It occurred to me that, without having specifically intended to, I’ve managed to learn something about every World Series since WWII ended. And, having acquired so much knowledge, it seems to me that it would be a pity not to
inflict it on share it with the rest of the world. We’ll go decade by decade.
The Cardinals led by Stan Musial, defeat the Red Sox, led by Ted Williams, 4-3. Game Seven was also 4-3, and could have gone either way, but, you know, Red Sox. Neither team will play in the Series again until the 1960s.
Jackie Robinson, in his rookie season, helped take the Dodgers to the Series. We’ll be seeing a lot of them over the next decade. But the Yankees beat the Bums 4-3, and we’ll be seeing even more of them.
The Cleveland Indians’ last championship, beating the Braves (still in Boston) 4-2. The Indians had been the first AL team to integrate, and featured Larry Doby and Satchel Paige, as well as Lou Boudreau and Bob Feller.
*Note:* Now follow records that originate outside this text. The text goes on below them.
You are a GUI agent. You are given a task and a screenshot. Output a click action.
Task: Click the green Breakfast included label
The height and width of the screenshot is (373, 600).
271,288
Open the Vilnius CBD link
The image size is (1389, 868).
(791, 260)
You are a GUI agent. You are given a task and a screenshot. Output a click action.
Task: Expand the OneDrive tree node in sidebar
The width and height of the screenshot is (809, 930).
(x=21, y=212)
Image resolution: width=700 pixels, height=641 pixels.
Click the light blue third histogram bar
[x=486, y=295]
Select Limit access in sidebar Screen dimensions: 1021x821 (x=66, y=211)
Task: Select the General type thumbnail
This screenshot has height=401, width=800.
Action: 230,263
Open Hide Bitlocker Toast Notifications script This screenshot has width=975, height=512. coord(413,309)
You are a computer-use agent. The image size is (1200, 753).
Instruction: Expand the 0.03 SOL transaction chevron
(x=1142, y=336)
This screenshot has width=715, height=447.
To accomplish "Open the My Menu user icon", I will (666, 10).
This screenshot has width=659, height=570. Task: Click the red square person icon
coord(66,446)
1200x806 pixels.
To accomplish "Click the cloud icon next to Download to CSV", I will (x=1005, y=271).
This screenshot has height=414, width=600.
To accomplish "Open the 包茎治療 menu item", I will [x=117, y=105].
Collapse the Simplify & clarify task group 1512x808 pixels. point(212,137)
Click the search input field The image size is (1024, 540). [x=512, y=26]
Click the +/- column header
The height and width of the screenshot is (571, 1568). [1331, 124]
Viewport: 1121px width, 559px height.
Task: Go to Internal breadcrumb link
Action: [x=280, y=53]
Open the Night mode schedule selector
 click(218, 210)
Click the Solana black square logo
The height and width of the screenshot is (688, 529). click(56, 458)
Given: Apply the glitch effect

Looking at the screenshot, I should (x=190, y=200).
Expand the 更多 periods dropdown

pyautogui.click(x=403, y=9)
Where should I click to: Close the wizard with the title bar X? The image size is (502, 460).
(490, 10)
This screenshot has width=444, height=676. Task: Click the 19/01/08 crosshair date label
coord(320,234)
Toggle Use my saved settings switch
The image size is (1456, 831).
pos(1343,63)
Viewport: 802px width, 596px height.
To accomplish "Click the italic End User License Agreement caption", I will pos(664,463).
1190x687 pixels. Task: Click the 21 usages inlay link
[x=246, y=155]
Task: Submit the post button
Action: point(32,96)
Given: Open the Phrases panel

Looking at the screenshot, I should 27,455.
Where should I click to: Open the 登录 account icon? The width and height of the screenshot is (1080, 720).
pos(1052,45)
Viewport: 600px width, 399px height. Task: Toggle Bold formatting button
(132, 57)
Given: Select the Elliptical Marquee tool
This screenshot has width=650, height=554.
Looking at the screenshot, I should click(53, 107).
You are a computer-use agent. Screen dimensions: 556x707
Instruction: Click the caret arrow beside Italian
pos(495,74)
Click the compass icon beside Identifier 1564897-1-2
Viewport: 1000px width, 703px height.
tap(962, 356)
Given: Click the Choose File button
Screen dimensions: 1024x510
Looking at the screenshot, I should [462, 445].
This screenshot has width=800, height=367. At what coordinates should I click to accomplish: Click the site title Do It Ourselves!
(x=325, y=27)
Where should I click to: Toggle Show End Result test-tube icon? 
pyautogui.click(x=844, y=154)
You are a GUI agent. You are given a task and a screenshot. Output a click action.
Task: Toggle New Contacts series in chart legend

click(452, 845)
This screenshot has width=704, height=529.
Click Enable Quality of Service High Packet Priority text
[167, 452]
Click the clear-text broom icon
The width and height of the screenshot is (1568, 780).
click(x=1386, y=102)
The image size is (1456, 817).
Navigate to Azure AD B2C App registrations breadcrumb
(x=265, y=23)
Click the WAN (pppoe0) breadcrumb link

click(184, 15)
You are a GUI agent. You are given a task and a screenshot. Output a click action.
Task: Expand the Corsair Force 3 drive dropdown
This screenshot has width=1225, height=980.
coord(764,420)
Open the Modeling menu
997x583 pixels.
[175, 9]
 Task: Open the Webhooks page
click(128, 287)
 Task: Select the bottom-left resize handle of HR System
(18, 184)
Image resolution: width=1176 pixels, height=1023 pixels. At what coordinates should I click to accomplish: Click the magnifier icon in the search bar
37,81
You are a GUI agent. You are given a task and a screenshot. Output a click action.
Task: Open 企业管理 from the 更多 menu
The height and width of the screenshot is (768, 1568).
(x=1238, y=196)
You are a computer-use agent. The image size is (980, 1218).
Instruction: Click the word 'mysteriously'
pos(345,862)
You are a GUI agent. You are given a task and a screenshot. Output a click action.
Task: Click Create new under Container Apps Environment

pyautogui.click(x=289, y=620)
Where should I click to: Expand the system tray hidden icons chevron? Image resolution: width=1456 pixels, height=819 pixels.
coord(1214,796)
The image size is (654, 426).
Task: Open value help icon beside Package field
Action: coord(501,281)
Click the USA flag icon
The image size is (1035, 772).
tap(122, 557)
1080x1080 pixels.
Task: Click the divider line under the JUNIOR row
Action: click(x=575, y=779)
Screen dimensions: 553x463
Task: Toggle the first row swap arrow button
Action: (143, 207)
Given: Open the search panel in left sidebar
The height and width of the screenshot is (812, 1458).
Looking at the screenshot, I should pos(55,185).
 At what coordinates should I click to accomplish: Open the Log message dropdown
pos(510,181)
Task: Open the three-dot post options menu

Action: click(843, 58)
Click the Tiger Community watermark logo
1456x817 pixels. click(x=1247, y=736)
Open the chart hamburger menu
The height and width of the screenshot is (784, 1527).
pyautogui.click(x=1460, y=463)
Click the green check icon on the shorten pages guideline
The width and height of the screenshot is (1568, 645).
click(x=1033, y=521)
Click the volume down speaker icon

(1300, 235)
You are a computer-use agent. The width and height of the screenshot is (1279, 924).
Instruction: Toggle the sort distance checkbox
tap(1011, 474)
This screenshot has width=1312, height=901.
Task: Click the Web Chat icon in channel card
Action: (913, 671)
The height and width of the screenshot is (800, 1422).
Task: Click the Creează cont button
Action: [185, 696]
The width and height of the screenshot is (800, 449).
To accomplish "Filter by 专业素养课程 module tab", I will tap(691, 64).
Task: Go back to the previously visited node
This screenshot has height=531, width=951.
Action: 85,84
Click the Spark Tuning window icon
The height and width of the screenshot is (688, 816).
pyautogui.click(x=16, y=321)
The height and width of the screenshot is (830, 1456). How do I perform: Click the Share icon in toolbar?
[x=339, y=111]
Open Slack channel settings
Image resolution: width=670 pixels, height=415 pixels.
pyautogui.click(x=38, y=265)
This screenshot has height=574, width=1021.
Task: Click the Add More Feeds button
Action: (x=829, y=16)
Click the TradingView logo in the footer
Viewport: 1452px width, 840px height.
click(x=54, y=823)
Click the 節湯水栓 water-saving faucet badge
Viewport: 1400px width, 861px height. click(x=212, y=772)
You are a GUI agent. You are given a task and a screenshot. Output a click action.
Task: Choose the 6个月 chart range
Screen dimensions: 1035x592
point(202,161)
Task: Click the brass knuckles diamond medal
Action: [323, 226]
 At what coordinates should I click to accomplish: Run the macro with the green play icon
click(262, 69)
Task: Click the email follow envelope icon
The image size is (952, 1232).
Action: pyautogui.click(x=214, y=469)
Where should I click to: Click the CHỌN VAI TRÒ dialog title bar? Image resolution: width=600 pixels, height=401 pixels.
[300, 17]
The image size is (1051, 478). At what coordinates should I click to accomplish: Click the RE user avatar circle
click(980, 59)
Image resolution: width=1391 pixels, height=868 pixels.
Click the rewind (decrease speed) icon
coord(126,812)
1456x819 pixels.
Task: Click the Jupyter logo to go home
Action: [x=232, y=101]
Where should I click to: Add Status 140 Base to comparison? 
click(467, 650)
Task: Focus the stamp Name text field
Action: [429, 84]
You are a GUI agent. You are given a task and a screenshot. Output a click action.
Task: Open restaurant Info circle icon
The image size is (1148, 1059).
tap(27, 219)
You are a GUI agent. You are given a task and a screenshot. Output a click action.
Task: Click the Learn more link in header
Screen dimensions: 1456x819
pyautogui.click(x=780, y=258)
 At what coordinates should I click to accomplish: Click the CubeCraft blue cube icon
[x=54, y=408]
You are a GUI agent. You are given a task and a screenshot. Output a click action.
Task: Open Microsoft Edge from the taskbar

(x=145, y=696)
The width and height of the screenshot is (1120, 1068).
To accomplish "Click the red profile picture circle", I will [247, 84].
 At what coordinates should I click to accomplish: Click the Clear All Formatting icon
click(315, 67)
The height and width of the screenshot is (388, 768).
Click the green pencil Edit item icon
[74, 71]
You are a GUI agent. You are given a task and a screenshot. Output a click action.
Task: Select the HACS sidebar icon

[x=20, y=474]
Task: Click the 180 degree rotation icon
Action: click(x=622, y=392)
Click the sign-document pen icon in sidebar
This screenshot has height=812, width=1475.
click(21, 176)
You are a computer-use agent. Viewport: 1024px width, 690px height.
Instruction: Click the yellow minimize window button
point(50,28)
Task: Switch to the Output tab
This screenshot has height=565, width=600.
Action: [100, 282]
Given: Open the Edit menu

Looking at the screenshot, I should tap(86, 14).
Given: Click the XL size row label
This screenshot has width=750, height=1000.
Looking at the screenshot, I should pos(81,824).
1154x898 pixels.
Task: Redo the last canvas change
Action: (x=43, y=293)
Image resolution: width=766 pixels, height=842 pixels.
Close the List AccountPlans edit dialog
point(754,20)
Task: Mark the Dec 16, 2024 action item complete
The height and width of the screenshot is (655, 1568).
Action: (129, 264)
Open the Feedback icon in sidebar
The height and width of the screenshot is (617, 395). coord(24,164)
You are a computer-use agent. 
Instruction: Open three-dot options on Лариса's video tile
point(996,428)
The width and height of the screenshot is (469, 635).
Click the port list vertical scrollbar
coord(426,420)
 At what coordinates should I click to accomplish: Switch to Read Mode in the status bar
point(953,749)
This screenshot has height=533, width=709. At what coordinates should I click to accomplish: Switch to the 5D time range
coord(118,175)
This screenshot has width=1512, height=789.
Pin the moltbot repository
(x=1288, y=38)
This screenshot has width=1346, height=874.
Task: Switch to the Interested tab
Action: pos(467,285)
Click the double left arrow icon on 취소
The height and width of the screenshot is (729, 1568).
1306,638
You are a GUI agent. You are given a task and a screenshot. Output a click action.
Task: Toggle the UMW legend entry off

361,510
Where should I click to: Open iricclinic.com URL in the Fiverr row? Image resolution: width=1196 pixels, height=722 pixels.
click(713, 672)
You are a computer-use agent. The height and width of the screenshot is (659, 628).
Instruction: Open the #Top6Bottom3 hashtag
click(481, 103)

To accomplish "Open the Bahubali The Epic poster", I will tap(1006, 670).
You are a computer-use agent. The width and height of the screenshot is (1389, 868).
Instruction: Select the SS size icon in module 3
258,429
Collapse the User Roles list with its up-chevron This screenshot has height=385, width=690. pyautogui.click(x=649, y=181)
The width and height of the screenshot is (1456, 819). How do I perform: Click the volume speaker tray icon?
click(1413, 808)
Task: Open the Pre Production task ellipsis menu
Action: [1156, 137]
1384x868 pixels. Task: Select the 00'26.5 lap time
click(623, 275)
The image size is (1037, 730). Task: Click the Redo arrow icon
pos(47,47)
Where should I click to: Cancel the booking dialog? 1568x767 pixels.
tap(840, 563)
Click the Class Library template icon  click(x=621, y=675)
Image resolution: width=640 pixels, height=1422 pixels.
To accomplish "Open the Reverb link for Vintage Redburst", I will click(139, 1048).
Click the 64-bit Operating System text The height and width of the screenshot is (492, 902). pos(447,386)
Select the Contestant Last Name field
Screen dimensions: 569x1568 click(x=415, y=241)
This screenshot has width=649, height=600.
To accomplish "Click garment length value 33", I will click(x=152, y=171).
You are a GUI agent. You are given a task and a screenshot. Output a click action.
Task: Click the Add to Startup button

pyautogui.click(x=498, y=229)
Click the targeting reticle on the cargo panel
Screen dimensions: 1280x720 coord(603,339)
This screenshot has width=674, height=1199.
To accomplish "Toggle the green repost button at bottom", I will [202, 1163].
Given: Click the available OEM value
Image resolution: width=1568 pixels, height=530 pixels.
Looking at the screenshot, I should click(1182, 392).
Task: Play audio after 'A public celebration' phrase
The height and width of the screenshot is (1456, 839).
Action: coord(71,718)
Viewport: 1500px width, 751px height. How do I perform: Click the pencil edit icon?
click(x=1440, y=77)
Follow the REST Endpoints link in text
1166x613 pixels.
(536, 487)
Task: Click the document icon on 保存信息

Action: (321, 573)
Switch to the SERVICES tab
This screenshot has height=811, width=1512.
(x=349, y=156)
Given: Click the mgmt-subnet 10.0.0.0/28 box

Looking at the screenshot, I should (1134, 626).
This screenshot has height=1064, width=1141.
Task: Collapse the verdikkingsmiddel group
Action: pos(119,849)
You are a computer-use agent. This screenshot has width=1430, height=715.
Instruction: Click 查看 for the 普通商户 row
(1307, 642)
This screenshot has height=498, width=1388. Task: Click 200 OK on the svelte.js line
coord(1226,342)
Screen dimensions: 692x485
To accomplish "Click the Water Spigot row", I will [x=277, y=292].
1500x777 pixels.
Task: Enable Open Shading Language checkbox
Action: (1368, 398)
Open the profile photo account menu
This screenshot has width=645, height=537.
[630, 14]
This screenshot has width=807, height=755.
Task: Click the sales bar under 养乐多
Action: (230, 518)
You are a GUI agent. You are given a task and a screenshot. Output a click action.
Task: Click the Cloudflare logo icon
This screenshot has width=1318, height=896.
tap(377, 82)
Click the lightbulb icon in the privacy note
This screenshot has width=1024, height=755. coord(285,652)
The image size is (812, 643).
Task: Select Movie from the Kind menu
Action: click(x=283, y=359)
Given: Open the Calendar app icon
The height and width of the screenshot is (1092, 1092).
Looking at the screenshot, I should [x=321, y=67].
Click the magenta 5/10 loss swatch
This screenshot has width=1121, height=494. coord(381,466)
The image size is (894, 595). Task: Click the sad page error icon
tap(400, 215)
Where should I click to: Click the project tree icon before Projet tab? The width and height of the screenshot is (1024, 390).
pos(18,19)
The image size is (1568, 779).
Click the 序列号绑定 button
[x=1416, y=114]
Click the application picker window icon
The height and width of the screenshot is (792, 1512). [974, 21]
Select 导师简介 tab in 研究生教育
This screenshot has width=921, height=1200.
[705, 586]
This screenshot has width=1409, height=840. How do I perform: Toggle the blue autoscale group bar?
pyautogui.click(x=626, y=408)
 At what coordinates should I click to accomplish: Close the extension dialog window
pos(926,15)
On the other side, it was a classic “Spahn and Sain and pray for rain” Braves team. We won’t see them again until they’re in Milwaukee.
This year’s Yankees were a combination of beaten-up veterans and untried rookies, managed by a guy who had never won anything and talked funny to boot. The result was a 97-57 record, a 4-1 Series victory over the Dodgers, and the growing understanding that Casey Stengel was the smartest man in baseball.